::: Brano citato :::
La disciplina del ricongiungimento del familiare straniero di rifugiato prevede, all’art. 29, co. 3 T.U., che si prescinda dai requisiti di reddito e alloggio previsti per i casi ordinari, e, all’art. 30, co. 1, lettera c) T.U., che il permesso per motivi familiari possa essere rilasciato al familiare del rifugiato anche qualora detto familiare sia gia’ presente nel territorio dello Stato in condizioni di soggiorno non autorizzato. E’ opportuno chiarire che queste disposizioni, che di fatto rendono inespellibile (per irregolarita’ del soggiorno) il familiare di rifugiato, si applicano anche alla fase di ingresso nel territorio dello Stato.
E’ necessario poi, coerentemente con la proposta della Commissione europea per una direttiva del Consiglio relativa al ricongiungimento familiare, che siano individuate modalita’ alternative, rispetto alla certificazione delle autorita’ del paese di appartenenza autenticata dall’autorita’ consolare italiana, di dimostrazione dell’esistenza di legami familiari con il rifugiato, per i casi in cui gli interessati siano oggettivamente impossibilitati a procurarsi tale documentazione.
Proposta
tecnica: Chiarire che il disposto
dell’art. 10, co. 4 T.U. esenta dal rischio di respingimento (ed esonera
il vettore da obblighi e sanzioni) il familiare con cui il rifugiato
riconosciuto in Italia potrebbe chiedere il ricongiungimento. Stabilire inoltre
le modalita’ di dimostrazione, alternative alla certificazione
autenticata dall’autorita’ consolare italiana, dell’esistenza
di legami familiari per i membri della famiglia del rifugiato.
L’art.
22, co. 4 T.U., come modificato dalla L. 189/2002, stabilisce che, in presenza
di una richiesta nominativa di nulla osta al lavoro per un lavoratore straniero
residente all’estero, il centro per
l’impiego provvede ad accertare l’indisponibilita’ di
manodopera nazionale o comunitaria in relazione allo specifico posto di lavoro
per il quale si chiede l’assunzione del lavoratore straniero. Mentre,
tuttavia, e’ disciplinato il caso in cui non emerga alcuna
disponibilita’ da parte di lavoratori nazionali o di paesi
dell’Unione europea, non e’ chiaro come si proceda nel caso in cui
si verifichi una tale disponibilita’.
E’ opportuno chiarire come il datore di lavoro possa
liberamente optare tra l’assunzione del lavoratore straniero e quella del
lavoratore nazionale o comunitario eventualmente dichiaratosi interessato a
stipulare il contratto di lavoro.
:::
→ Consegna
Rispondi in base al brano citato:
(a) Secondo l'art. 29, co. 3 T.U., da quali requisiti si prescinde per il ricongiungimento del familiare di rifugiato?
(b) Quale legge ha modificato l'art. 22, co. 4 T.U.?
(c) Chi deve accertare l'indisponibilità di manodopera nazionale o comunitaria per lo specifico posto di lavoro?
::: Dati forniti :::
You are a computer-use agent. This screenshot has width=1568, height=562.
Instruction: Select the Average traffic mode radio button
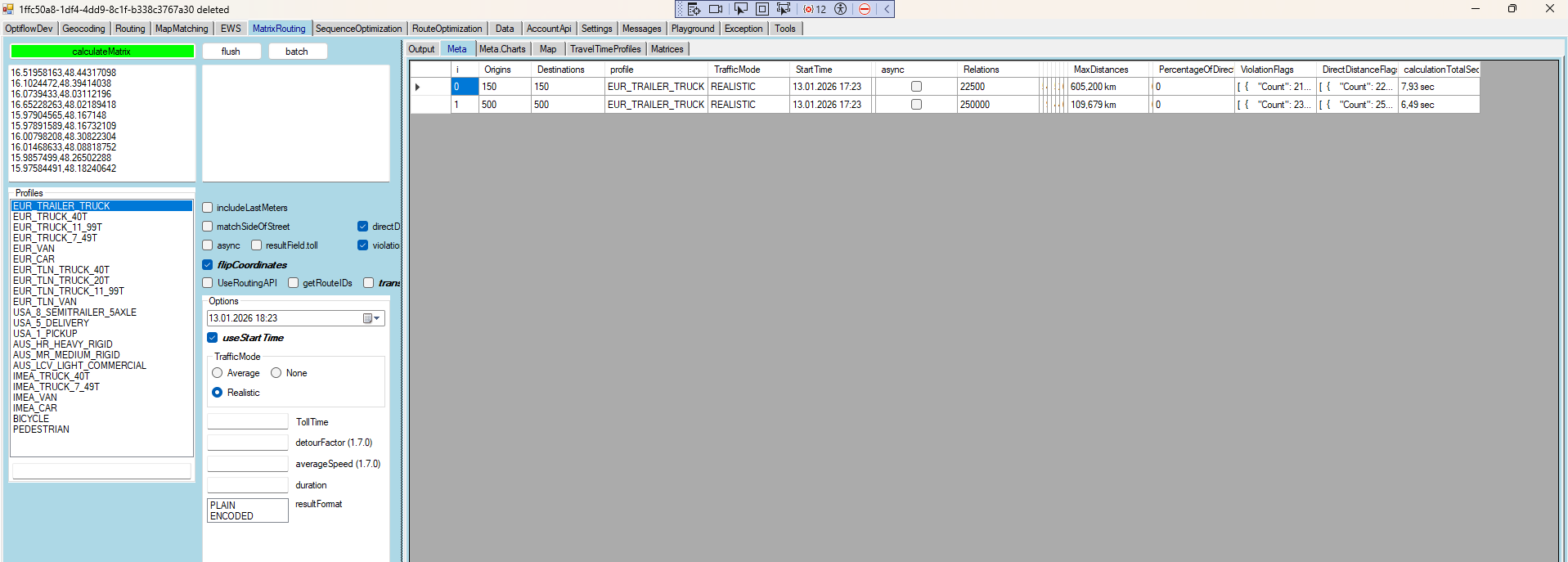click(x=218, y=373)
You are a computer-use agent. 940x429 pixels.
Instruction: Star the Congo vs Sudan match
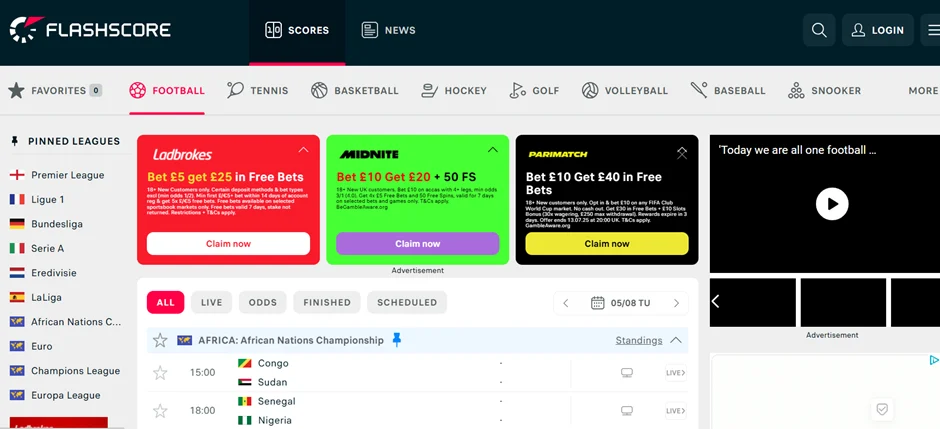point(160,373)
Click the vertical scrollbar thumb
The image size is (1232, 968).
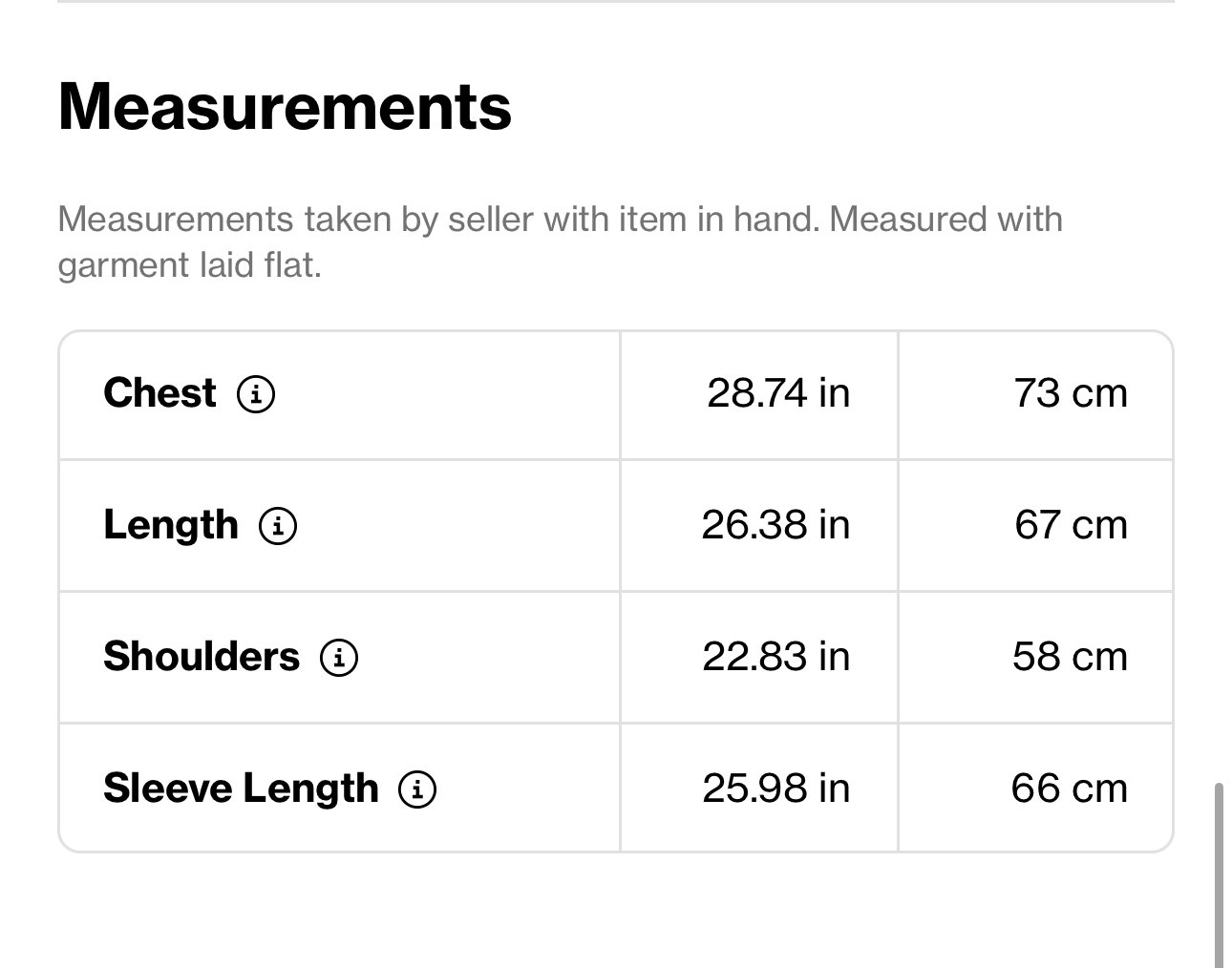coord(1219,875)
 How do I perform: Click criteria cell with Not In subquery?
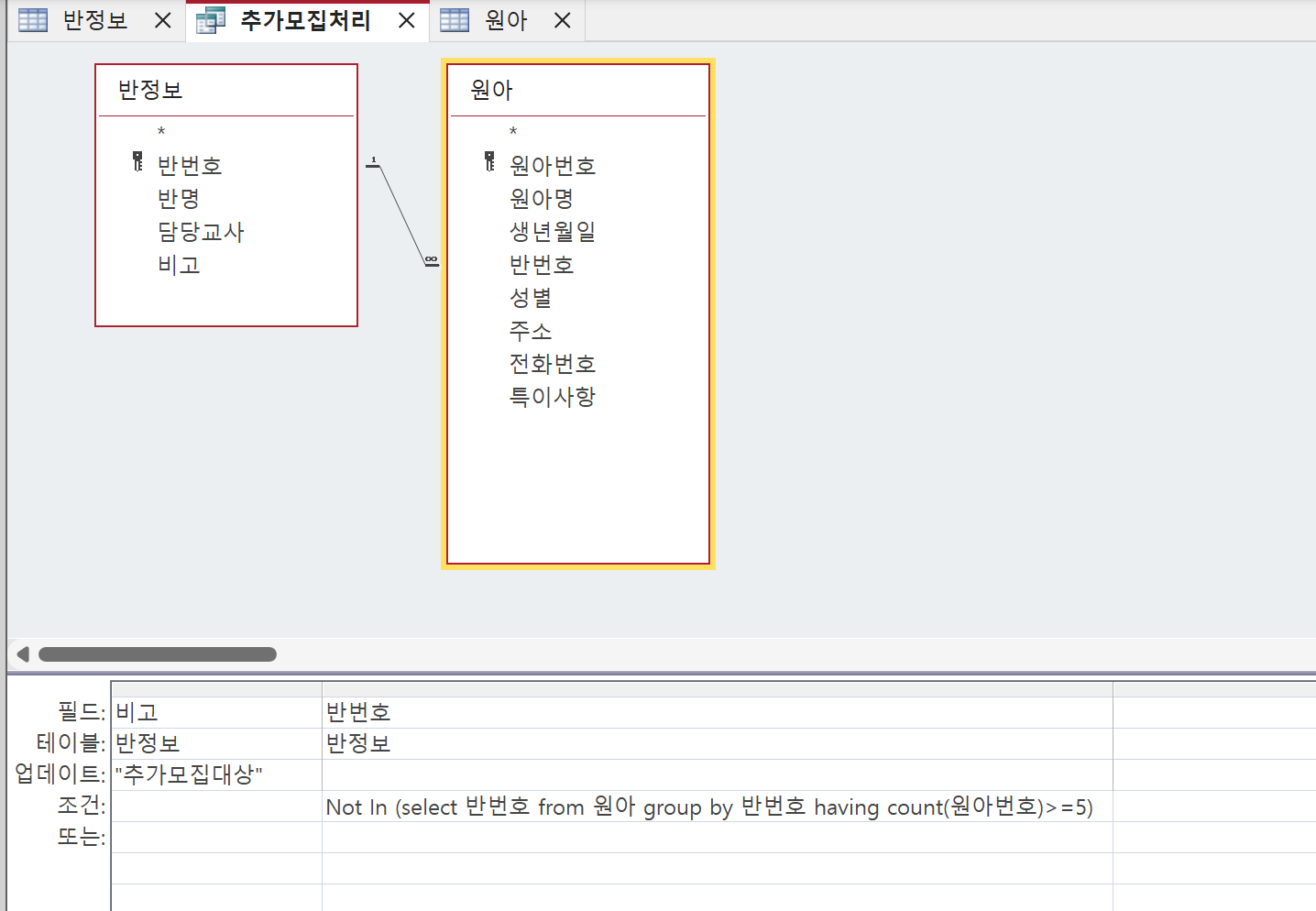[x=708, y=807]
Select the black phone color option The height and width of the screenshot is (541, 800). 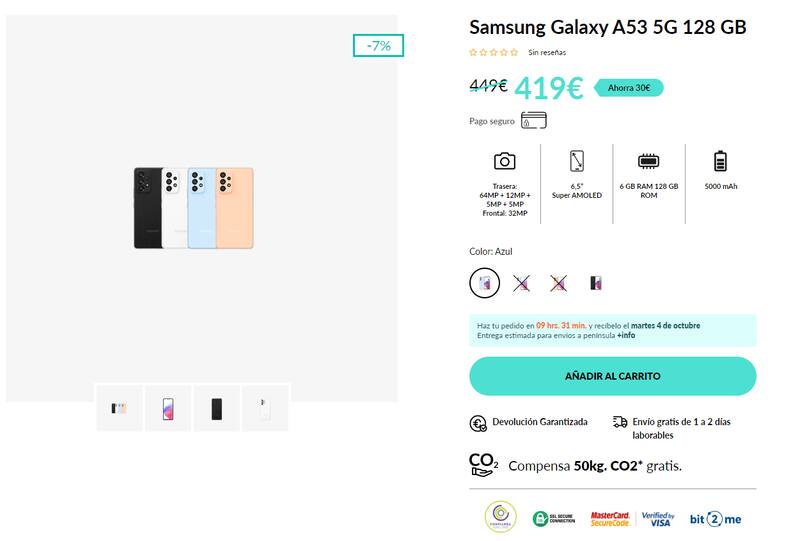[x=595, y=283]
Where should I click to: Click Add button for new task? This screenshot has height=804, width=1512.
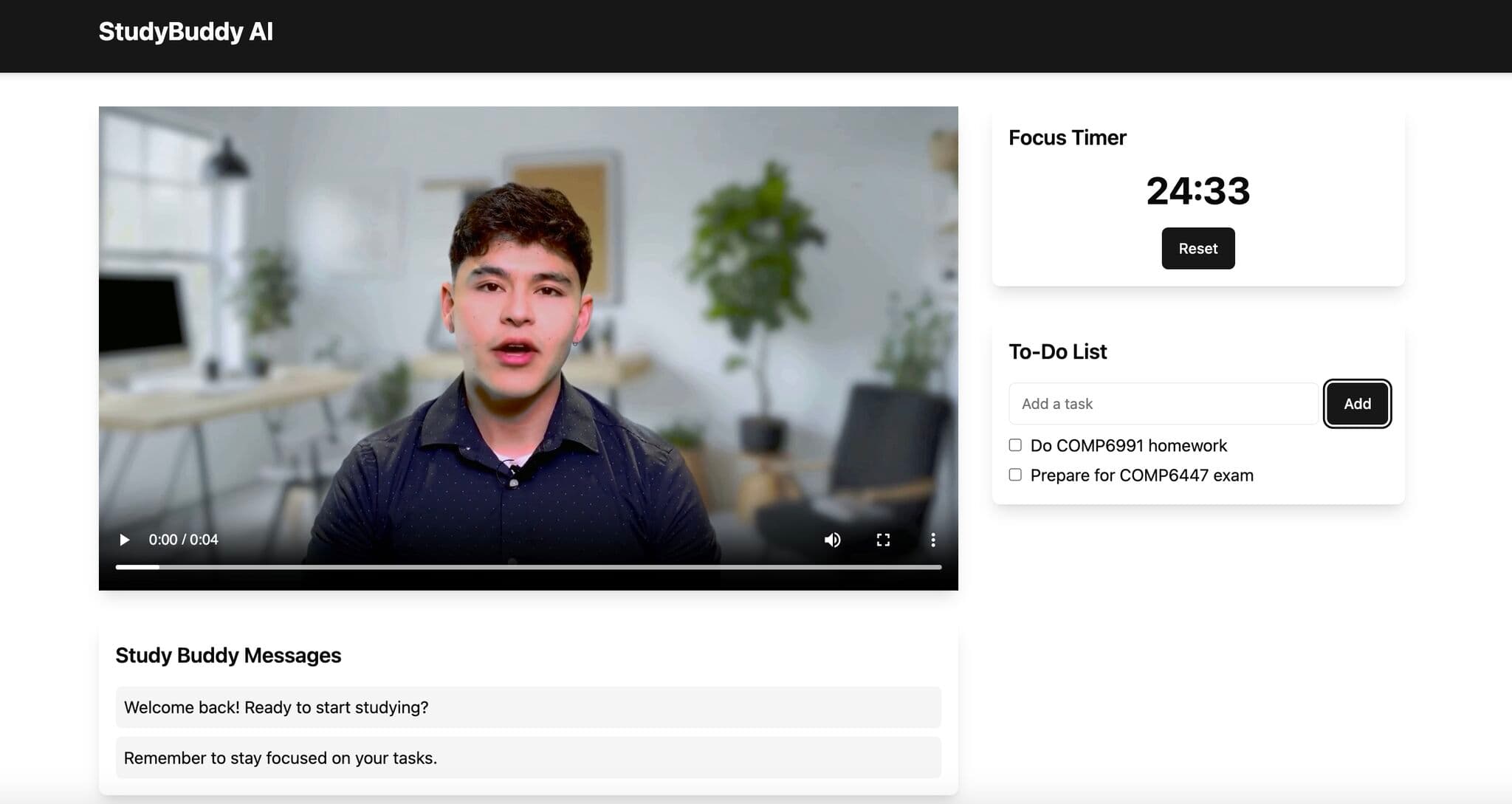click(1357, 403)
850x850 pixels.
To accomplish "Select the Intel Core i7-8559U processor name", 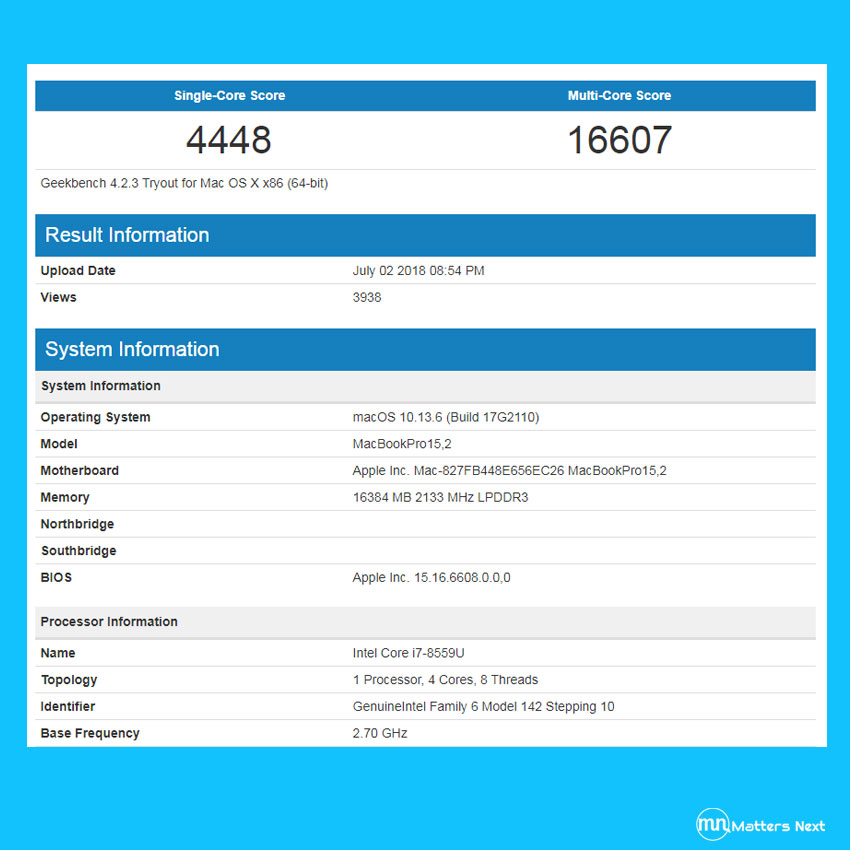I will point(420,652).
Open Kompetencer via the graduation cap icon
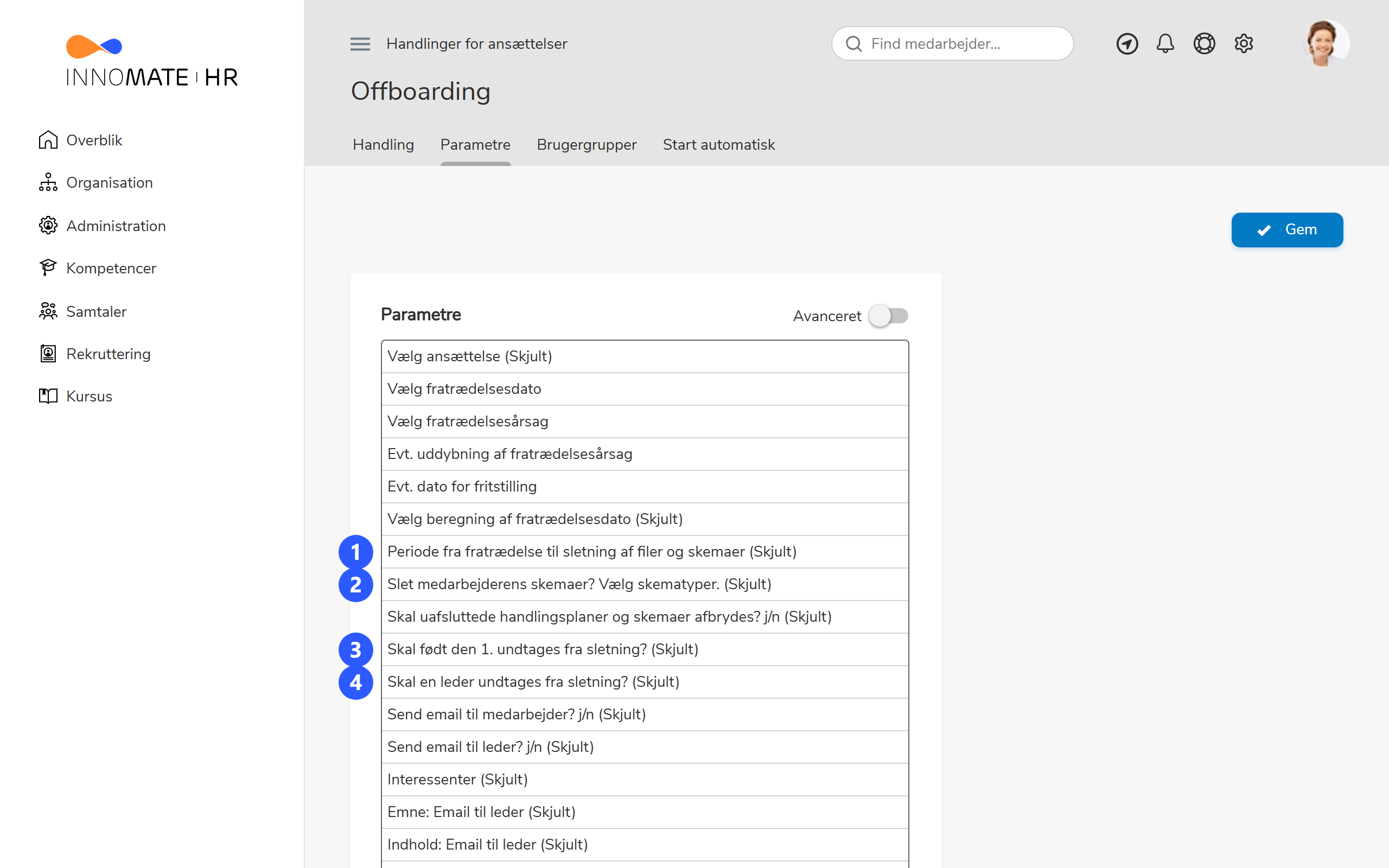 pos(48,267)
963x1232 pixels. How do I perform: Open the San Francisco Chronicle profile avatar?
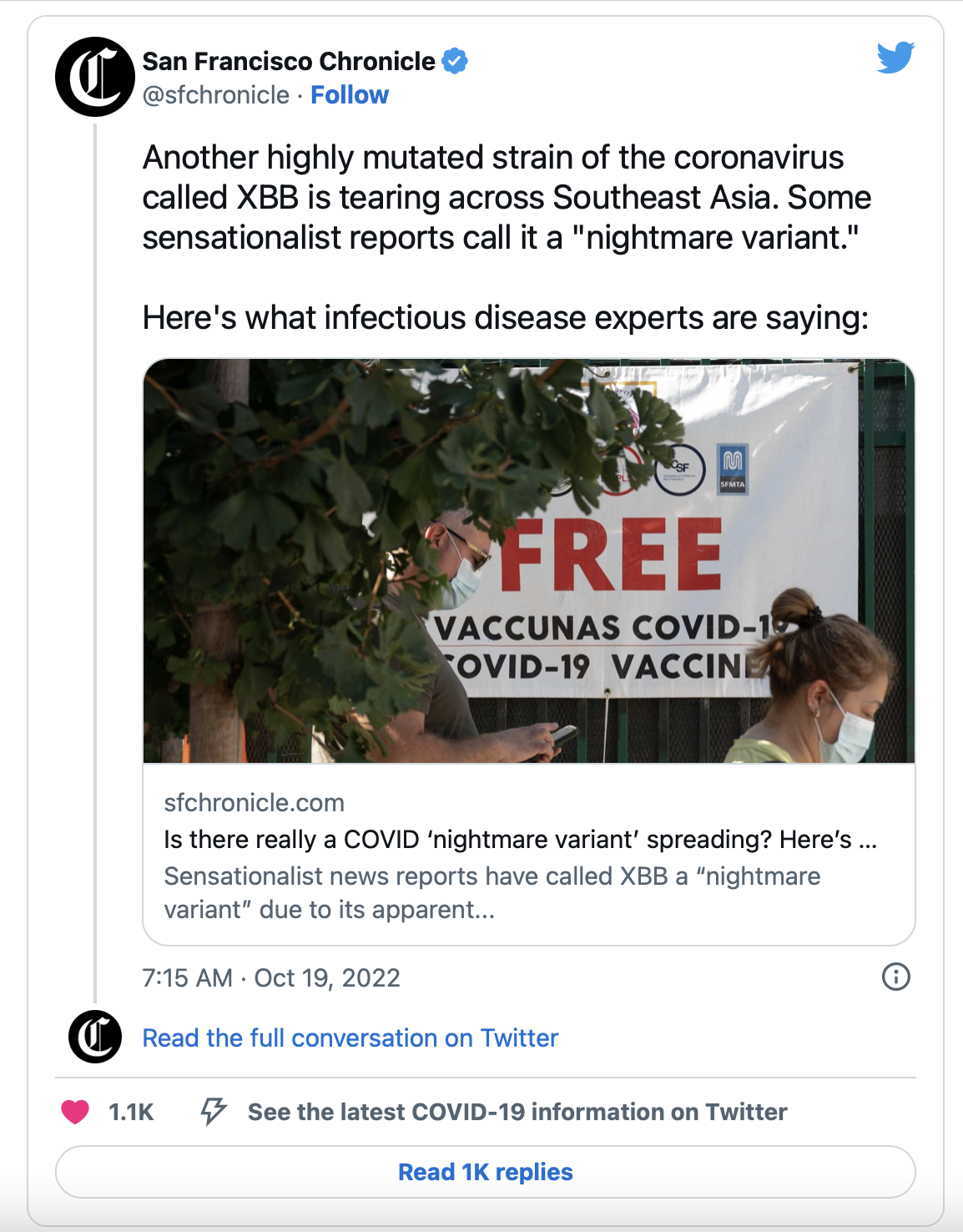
:::
→ Risultato corretto
(a) Dai requisiti di reddito e alloggio previsti per i casi ordinari.
(b) La L. 189/2002.
(c) Il centro per l'impiego.